Records contained in a dataset:
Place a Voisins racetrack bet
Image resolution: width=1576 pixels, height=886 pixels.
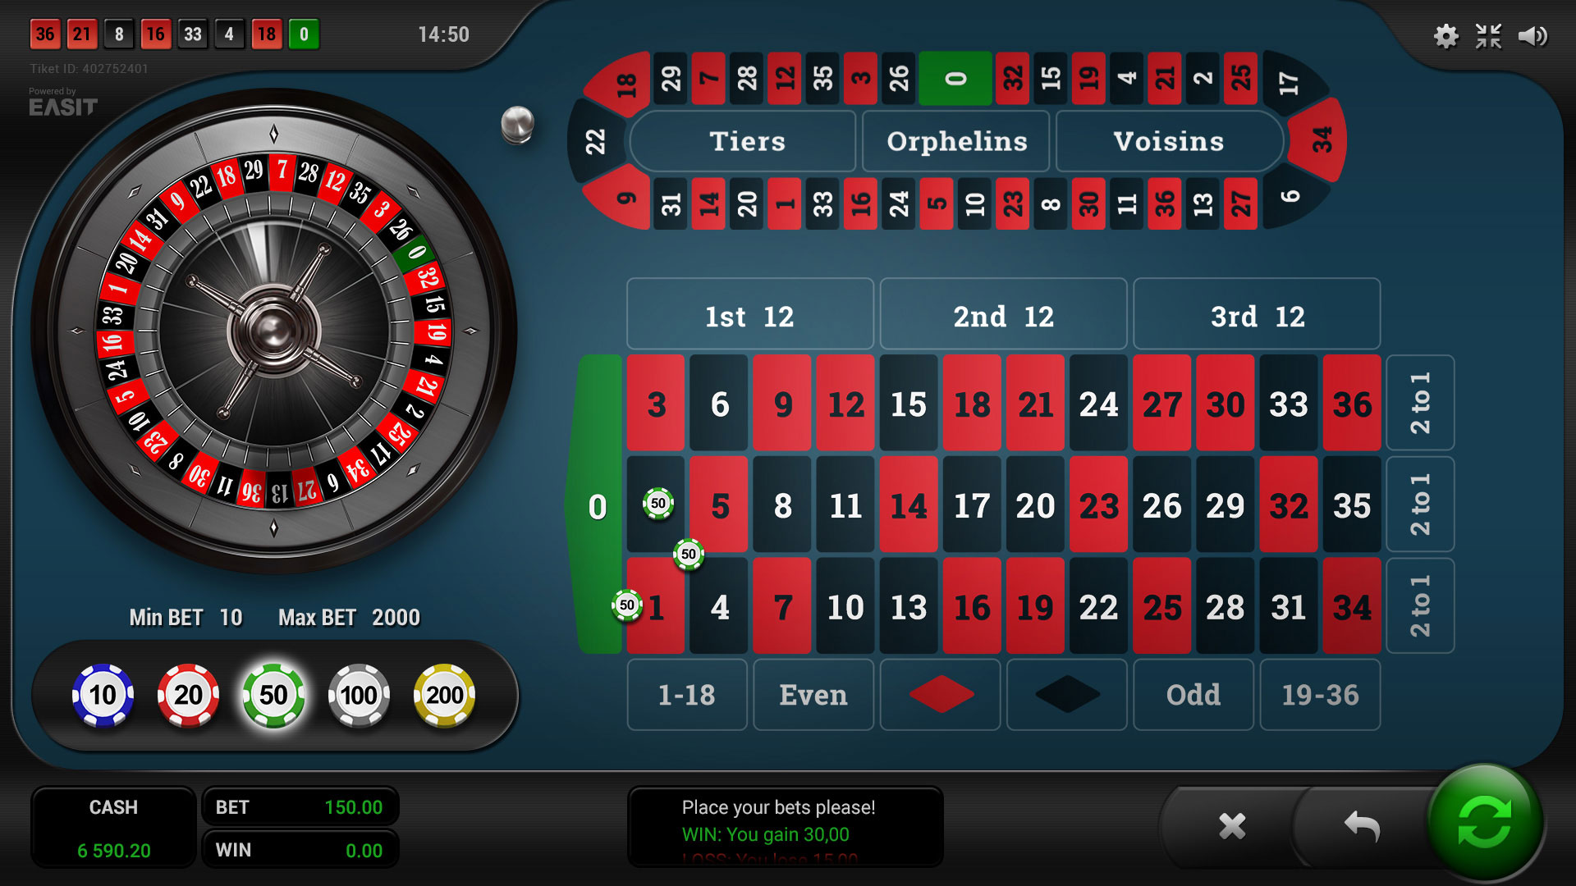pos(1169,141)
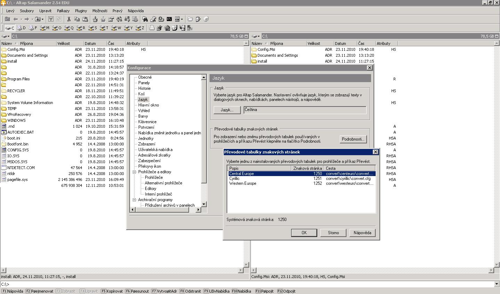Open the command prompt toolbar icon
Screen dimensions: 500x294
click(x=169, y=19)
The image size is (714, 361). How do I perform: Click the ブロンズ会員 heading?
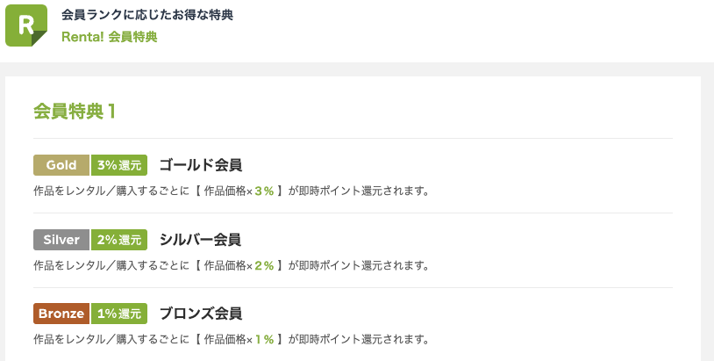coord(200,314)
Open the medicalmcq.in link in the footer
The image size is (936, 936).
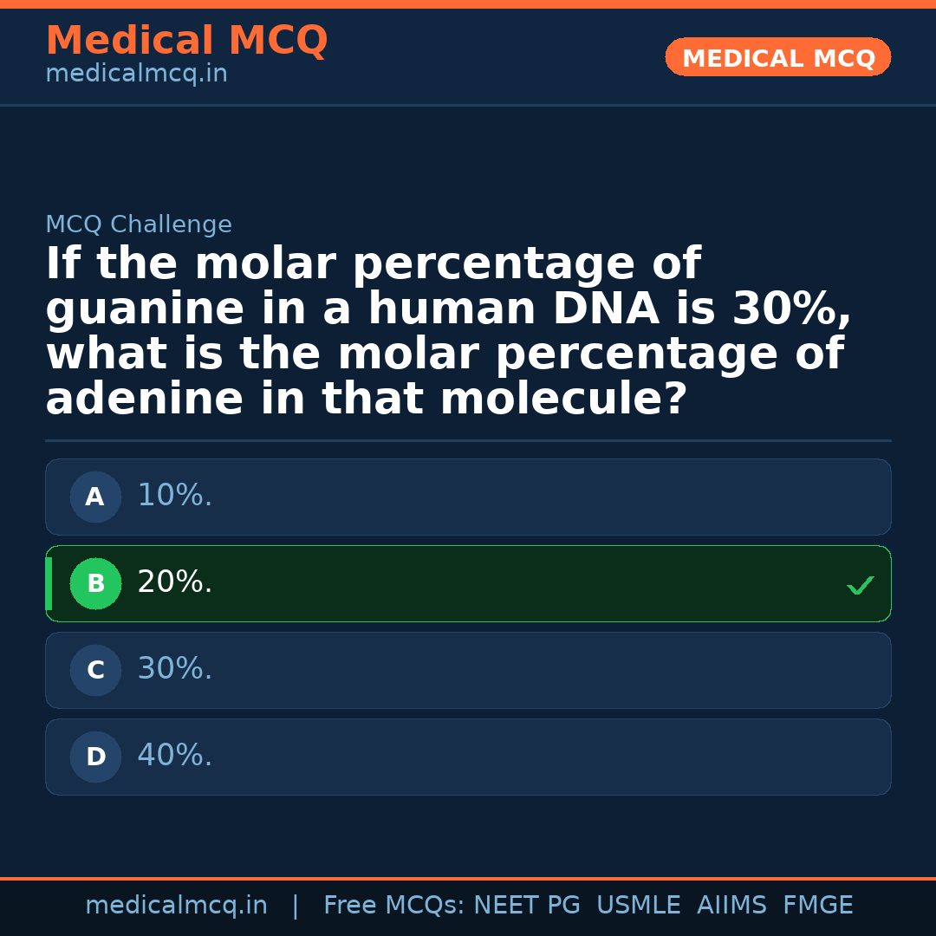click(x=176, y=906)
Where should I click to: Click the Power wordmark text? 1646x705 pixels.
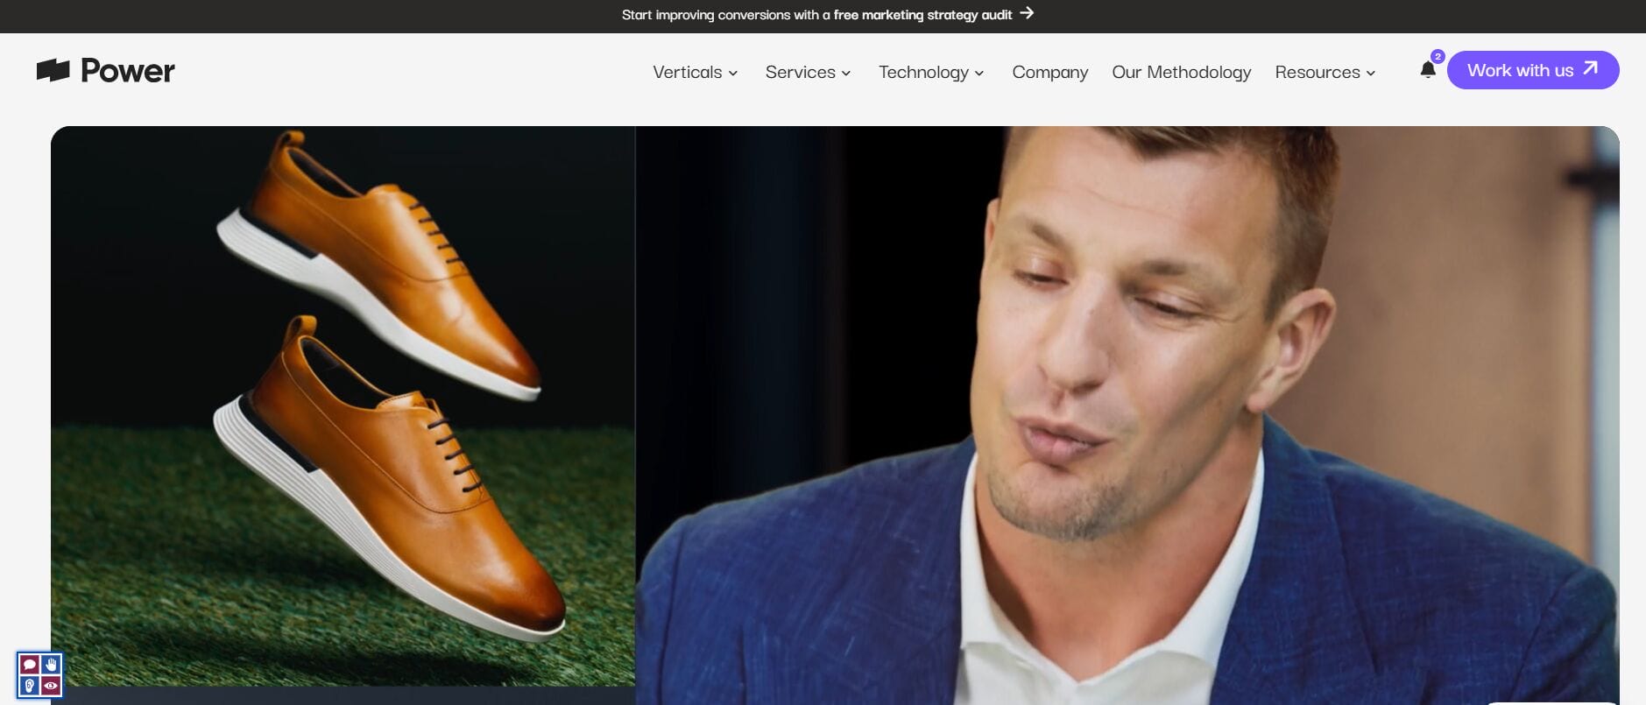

* Work task: Once the line containing "The image size is (936, 936)." is found, write out exactly that line and each line after it through the end of the entries, omitting pictures.

* Answer below:
The image size is (936, 936).
click(x=176, y=906)
Where should I click to: Click the Power wordmark text? 1646x705 pixels.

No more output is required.